国立大学法人 東北大学 原子分子材料科学高等研究機構(AIMR)
国立研究開発法人 科学技術振興機構(JST)
国立大学法人 東京大学 大学院理学系研究科

化学と数学でひもとくベルト状分子の構造

〜カーボンナノチューブとベルト状分子の接点は?〜

pr_160628_01.jpgナフタレンからつくった筒のような構造を持つベルト状分子の柔らかさ。「パネルの枚数を何枚にすれば,パネルが回転しない堅いカーボンナノチューブのような構造になるのか?」この根源的な問いについて数学と有機化学の組み合わせから答えが得られた。

発表概要

東北大学原子分子材料科学高等研究機構(AIMR)の磯部寛之主任研究者(JST ERATO磯部縮退π集積プロジェクト研究総括、東京大学大学院理学系研究科教授)と小谷元子機構長の共同研究グループは、ベルト状分子の持つ構造的特徴を化学的・幾何学的に明確にすることに成功しました。
現在、さまざまな分野での展開が期待されているカーボンナノチューブですが、長さ、太さ、あるいは炭素原子の並び方がさまざまなものの複雑な混合物であるために、化学物質(分子性物質)としての性質・特徴が明らかではありません。そのような中、カーボンナノチューブと同じ構造的要素を備えたモデル分子を生み出し、その特徴を明確にしようとする研究が世界的に注目されています。複数の芳香族分子を輪になるように結合することで構造が一義・明確なベルト状分子をつくりだし、その化学的性質を明らかにしようとする研究です。ベルト状分子自身が、これまでにない曲面を有した分子構造を持っていることから、未解明なことが多く、挑戦的な研究課題となっています。ベルト状分子は、芳香族分子をパネルのようにしてベルト(筒)を形づくりますが、そのパネル同士が単結合でつながっているために、芳香族分子がくるくると回転してしまう可能性があります。パネルが回転してしまうとカーボンナノチューブの「筒状の壁構造」を再現した構造になりません。しかし、実際にパネルが回転しているのかどうか、あるいは、何枚のパネルならばその回転を止められるのかという極めて基本的なことでさえわかっていませんでした。今回の研究では、まず、ナフタレンという芳香族分子をパネルにし、パネル数の異なる6種類のベルト状分子をつくりだしました。そして、そのパネルが回転する温度や、回転に必要なエネルギーという重要な基礎的性質を明らかにしました。また、6枚のナフタレンをベルト状分子とした際、室温でパネルが回転しない「堅い構造」が存在することが明らかとなりました。本研究のユニークな点は、構造的特徴を解き明かしたのが有機化学者と数学者との共同研究であったことです。「芳香族分子をパネルにしたベルト状分子では、何枚のパネルのときに何種類の異なる構造(異性体)が存在し得るのか」という最も根源的な問いに解答を与えたのが数学でした。この解答を基にして始めて「堅い(パネルが回転しない)」「柔らかい(パネルが回転する)」という化学的性質を明らかにできたものです。ベルト状分子の基本的性質が明らかになったことで、カーボンナノチューブの化学的特徴を明確にするための一歩が記されました。

発表内容

本発表では、一般の方にもわかりやすくなるよう対話形式での解説を、内容説明に代えさせていただきます(以下は、内容説明のための仮想的な対話であり、実際の研究の進行とは必ずしも一致していません)。

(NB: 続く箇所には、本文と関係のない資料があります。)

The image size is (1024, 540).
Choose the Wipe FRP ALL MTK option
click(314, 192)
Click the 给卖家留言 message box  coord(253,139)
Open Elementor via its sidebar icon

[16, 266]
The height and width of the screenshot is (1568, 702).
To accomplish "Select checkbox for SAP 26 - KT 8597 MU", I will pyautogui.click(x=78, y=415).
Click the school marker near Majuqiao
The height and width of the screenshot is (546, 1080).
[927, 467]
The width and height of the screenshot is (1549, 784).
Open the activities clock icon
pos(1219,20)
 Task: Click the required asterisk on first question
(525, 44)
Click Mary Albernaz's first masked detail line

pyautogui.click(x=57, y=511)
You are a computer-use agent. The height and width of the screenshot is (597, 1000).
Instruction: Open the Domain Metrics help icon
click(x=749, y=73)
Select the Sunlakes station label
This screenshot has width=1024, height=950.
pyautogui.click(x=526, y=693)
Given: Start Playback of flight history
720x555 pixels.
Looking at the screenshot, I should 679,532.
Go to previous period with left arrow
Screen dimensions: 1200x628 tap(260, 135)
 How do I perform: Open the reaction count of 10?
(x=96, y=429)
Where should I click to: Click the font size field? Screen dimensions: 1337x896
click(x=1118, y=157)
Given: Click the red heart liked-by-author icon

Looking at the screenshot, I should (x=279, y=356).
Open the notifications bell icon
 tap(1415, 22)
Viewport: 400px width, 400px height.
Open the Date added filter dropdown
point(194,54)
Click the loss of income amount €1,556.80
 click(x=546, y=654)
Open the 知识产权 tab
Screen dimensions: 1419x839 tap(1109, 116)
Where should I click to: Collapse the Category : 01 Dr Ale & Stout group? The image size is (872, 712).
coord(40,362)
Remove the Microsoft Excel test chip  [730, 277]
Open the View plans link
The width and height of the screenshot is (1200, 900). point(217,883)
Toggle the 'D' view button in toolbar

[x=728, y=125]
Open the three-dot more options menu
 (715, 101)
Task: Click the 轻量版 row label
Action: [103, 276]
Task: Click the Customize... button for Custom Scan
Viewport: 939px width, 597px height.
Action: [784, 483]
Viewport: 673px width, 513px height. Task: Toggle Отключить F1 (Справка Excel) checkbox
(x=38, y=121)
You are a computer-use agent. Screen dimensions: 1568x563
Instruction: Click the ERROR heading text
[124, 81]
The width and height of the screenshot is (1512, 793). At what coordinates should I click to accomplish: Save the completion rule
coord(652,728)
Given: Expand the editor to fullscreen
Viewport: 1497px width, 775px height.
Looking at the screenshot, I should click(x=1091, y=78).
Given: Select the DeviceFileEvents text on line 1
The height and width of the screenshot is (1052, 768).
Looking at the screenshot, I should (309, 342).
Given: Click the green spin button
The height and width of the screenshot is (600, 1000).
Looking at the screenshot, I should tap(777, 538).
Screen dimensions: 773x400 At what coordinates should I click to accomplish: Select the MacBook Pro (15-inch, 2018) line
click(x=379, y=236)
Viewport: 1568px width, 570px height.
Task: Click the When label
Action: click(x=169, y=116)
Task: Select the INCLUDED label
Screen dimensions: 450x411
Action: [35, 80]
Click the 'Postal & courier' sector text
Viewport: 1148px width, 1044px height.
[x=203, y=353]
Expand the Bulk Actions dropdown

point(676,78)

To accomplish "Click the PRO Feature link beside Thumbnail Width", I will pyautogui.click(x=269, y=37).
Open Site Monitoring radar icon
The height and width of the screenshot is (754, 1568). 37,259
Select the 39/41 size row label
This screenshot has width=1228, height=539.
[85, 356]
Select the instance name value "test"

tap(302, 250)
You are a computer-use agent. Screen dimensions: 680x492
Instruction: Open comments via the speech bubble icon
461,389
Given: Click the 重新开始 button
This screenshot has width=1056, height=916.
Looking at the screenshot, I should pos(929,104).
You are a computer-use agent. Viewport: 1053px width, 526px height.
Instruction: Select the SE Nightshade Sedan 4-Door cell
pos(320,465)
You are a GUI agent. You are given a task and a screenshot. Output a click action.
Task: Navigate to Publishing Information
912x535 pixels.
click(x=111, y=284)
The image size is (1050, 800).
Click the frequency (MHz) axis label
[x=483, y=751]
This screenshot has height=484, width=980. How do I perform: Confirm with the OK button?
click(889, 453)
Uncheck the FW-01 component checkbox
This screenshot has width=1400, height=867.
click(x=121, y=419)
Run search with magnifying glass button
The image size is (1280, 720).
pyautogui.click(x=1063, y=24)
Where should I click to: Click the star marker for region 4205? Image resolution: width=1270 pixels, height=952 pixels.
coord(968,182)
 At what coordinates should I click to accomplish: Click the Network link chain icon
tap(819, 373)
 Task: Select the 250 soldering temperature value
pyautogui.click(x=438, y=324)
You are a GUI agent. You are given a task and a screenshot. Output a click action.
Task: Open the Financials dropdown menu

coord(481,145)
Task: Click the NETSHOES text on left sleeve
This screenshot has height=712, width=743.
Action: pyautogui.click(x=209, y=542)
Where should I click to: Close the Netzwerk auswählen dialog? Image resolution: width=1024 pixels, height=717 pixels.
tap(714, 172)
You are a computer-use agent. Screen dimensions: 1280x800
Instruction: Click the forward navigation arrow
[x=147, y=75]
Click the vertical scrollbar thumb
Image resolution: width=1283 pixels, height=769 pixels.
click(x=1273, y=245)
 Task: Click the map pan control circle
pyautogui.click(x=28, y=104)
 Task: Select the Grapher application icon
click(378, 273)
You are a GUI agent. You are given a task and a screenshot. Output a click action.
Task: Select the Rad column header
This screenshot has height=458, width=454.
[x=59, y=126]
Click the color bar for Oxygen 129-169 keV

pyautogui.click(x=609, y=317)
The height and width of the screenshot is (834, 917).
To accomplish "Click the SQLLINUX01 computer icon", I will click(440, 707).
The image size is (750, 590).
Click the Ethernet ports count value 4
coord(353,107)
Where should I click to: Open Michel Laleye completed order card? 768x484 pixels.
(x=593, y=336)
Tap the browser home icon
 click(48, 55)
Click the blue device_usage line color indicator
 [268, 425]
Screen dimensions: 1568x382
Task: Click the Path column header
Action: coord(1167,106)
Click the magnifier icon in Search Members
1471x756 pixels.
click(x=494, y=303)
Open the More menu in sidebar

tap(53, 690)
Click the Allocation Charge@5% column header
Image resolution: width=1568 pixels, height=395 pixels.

C博士(化学者): カーボンナノチューブの一部分を切り出した筒のような構造を持つ「ベルト状分子」を有機化学的につくりだしました。ただ、その分子構造が複雑で、なかなかはっきりしたことが言えません。M博士、数学的に答えを出せたりしませんか?
M博士(数学者): 数学で有機化学の問題が解けるでしょうか・・・。どんな問題ですか?
C博士: 私たちの研究室では、芳香族分子といわれる平らな分子をパネルにして、その何枚かを一本の糸(結合)でつないで、まるめ、ベルト状にしています。パネルを数珠つなぎしたブレスレットのような格好といった方がわかりやすいかもしれないですが・・・。そうすると、カーボンナノチューブを模した筒のような構造が出来上がります(読者は表紙絵を参照のこと)。この筒のような構造が頑丈であればカーボンナノチューブの壁構造を再現した構造となります。今回、パネルの数が違うベルト状分子をいくつかシリーズでつくって、その筒のような構造が頑丈なのかどうかを調べました。ただ、そもそも、その分子構造の幾何学を理解するのに苦慮しています。
M博士: はあ。まだ、よくわかりませんが・・・。
C博士: 使ったパネル(芳香族分子)はナフタレンという、タンスの防虫剤などにも使われている分子なのですが、それをパネルにしてベルトをつくると、そこに表と裏という関係が生まれます。今回の場合、表と裏は鏡に映した関係にあります。
M博士: 表と裏・・・なんとなく数学的な感じになってきましたね。
C博士: パネルを6枚から11枚にした6種類のベルト状分子をつくったのですが、それぞれの分子に何種類の構造があるのかがわからないのです。6枚のパネルを使うと、表裏が6種類あるので全部で26通り、つまり64通りのベルトができます。ただ、ベルト状になっているので、64通りの中で表裏の並び順が同じとなっているものが出てくるんです。それから鏡に映してどうなるかということも考えなければならなくて・・・。鏡に映すと表は裏に、裏は表になるのですが、その鏡に映す操作をした後に重ならなくなるものの数も別に数えなければならないのです。
M博士: ややこしそうですが、まさに数学の問題のようですね。
C博士: 化学の世界では、表裏の並び順が別種となるものを立体異性体と呼びます。それぞれの立体異性体は異なる性質を持つので、物質を理解する上で、とても大事な区別です。そして、立体異性体を細かく区分けすると、さらに二種類あるんです。まず、並び順が異なるもの同士はジアステレオマーという関係となります。そのジアステレオマーの中でも鏡に映した構造が、もともとの構造とは重ならなくなってしまう性質を持つもの同士を、エナンチオマーと呼びます。ちょうど右手と左手のような関係です。それぞれ物質の性質を理解する上で、大切な特徴になっています。
M博士: 大まかには把握できました。それで知りたいことは、どのようなことでしょうか?
C博士: n枚のパネルを使ったときの、立体異性体、ジアステレオマー、エナンチオマーの組、それぞれの数が知りたいのです。
M博士: なんとなく数学で解けそうな気がします。もう少し問題を整理するために、例えば、オセロのコマをパネルにしてみましょうか。白黒の二色が表裏だからわかりやすいでしょう。(写真1)一番単純な6枚パネルのベルトを、つくってみてください。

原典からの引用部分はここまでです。